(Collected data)
===
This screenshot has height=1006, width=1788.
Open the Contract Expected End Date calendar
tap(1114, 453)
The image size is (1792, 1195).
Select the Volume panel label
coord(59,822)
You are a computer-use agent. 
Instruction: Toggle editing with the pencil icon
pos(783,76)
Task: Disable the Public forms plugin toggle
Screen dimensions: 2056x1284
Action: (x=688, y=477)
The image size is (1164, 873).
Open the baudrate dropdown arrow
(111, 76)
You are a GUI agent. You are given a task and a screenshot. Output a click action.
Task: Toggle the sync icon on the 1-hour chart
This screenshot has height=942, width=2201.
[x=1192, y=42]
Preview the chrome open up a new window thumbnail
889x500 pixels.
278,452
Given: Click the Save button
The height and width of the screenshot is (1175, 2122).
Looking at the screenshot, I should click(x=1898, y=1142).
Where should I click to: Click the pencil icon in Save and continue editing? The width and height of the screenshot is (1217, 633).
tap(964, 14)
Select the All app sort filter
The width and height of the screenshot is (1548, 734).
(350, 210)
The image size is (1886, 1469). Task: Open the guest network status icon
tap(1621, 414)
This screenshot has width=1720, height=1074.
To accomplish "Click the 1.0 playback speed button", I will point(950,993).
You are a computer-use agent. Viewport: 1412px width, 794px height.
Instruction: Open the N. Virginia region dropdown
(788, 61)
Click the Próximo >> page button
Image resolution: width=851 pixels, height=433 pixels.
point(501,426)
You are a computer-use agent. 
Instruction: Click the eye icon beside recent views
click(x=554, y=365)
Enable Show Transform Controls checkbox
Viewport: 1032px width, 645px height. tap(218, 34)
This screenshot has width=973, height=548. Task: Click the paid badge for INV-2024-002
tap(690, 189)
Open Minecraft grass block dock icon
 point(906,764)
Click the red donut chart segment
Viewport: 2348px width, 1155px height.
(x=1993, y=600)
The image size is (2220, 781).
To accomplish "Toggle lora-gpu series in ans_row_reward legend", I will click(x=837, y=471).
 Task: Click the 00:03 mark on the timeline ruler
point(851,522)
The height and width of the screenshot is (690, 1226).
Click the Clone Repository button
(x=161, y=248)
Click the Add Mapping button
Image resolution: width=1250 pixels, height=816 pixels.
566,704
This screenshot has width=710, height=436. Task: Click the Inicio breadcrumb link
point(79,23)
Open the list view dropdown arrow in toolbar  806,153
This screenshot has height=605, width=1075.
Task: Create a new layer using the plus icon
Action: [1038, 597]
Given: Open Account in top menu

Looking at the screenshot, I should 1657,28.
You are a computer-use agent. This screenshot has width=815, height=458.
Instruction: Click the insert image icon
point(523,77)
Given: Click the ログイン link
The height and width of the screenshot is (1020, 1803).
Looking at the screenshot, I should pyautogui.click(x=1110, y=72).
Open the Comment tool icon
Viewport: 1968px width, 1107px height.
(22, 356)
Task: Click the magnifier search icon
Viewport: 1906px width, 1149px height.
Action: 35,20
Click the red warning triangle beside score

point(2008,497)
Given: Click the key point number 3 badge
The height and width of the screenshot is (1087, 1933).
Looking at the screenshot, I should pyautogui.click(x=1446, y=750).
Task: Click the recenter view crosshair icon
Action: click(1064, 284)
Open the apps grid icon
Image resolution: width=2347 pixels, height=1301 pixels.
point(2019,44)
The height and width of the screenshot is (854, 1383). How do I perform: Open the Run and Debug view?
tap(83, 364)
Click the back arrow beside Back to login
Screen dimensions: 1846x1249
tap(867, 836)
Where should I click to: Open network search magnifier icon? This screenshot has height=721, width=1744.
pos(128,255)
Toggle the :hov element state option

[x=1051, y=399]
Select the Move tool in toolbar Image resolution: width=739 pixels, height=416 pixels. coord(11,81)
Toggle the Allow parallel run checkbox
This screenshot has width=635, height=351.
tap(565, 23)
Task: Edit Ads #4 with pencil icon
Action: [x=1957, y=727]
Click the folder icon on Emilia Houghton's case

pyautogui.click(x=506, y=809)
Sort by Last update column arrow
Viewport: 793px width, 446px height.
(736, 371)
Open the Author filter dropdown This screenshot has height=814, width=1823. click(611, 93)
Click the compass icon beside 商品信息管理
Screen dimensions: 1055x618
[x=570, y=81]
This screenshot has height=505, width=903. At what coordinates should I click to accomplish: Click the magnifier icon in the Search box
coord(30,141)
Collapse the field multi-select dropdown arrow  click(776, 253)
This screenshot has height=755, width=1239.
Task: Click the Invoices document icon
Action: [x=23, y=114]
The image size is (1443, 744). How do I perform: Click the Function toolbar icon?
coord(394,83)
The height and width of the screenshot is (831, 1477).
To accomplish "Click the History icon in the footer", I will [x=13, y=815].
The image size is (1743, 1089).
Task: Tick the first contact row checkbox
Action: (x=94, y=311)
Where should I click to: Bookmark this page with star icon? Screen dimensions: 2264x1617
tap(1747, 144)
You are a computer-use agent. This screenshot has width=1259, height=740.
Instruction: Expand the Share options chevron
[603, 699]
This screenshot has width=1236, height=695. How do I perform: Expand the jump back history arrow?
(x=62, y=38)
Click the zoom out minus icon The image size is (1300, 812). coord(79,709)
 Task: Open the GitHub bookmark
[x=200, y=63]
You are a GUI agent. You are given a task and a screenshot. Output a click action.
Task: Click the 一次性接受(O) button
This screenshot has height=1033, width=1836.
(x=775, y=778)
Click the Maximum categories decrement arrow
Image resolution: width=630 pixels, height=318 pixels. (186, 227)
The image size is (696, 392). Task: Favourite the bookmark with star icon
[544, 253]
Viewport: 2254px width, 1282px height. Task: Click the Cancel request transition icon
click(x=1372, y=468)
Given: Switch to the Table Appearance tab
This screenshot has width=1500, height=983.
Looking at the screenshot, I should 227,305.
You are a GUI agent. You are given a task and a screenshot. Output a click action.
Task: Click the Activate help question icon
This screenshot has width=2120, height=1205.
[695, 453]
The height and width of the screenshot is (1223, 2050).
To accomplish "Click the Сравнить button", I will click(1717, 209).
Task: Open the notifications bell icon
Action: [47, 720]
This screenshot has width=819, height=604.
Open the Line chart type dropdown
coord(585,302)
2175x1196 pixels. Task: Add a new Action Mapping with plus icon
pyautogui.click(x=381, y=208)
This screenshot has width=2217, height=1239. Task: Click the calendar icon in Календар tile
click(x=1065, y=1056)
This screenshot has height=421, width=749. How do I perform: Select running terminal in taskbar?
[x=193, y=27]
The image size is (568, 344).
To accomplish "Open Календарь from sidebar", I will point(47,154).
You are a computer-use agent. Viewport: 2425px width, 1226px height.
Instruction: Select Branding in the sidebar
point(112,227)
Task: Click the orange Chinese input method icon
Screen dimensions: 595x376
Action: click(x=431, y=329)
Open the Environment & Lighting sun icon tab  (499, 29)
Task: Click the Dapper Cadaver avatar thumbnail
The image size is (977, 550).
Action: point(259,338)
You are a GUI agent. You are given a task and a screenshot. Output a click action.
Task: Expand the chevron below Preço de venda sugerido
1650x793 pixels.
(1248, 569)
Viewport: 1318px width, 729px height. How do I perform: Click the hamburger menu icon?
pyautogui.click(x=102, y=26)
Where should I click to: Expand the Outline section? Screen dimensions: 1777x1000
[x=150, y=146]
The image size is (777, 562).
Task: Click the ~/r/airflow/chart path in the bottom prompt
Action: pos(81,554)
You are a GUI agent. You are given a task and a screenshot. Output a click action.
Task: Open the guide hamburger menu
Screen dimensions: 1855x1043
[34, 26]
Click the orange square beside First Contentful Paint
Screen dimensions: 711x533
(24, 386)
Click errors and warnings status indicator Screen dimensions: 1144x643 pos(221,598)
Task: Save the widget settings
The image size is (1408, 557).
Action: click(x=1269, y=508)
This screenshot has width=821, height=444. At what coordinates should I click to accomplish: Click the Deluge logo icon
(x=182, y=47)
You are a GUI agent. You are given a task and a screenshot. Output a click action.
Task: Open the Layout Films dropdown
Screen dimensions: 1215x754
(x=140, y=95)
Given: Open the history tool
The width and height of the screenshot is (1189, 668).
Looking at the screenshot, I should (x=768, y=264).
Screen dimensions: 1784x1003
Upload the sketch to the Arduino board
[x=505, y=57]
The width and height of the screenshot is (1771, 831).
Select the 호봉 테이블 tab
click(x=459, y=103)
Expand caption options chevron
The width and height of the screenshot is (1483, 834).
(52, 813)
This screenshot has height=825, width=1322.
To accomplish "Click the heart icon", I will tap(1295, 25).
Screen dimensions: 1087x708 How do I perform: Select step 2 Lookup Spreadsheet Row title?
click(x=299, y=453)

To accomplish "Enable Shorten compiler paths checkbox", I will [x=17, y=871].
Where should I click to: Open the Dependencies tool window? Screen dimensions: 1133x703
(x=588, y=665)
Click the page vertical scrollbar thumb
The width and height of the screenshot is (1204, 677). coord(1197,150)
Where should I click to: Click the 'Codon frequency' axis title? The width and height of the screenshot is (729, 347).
===
▸ **Aim of the exercise**
The answer must be the line containing "Screen dimensions: 1215x754" and every line after it through the end of the records, repeated exactly.

▸ **Worked solution**
Screen dimensions: 1215x754
(x=140, y=95)
Given: Open the history tool
The width and height of the screenshot is (1189, 668).
Looking at the screenshot, I should (x=768, y=264).
Screen dimensions: 1784x1003
Upload the sketch to the Arduino board
[x=505, y=57]
The width and height of the screenshot is (1771, 831).
Select the 호봉 테이블 tab
click(x=459, y=103)
Expand caption options chevron
The width and height of the screenshot is (1483, 834).
(52, 813)
This screenshot has height=825, width=1322.
To accomplish "Click the heart icon", I will tap(1295, 25).
Screen dimensions: 1087x708 How do I perform: Select step 2 Lookup Spreadsheet Row title?
click(x=299, y=453)

To accomplish "Enable Shorten compiler paths checkbox", I will [x=17, y=871].
Where should I click to: Open the Dependencies tool window? Screen dimensions: 1133x703
(x=588, y=665)
Click the page vertical scrollbar thumb
The width and height of the screenshot is (1204, 677). coord(1197,150)
Where should I click to: Click the 'Codon frequency' axis title? The width and height of the screenshot is (729, 347).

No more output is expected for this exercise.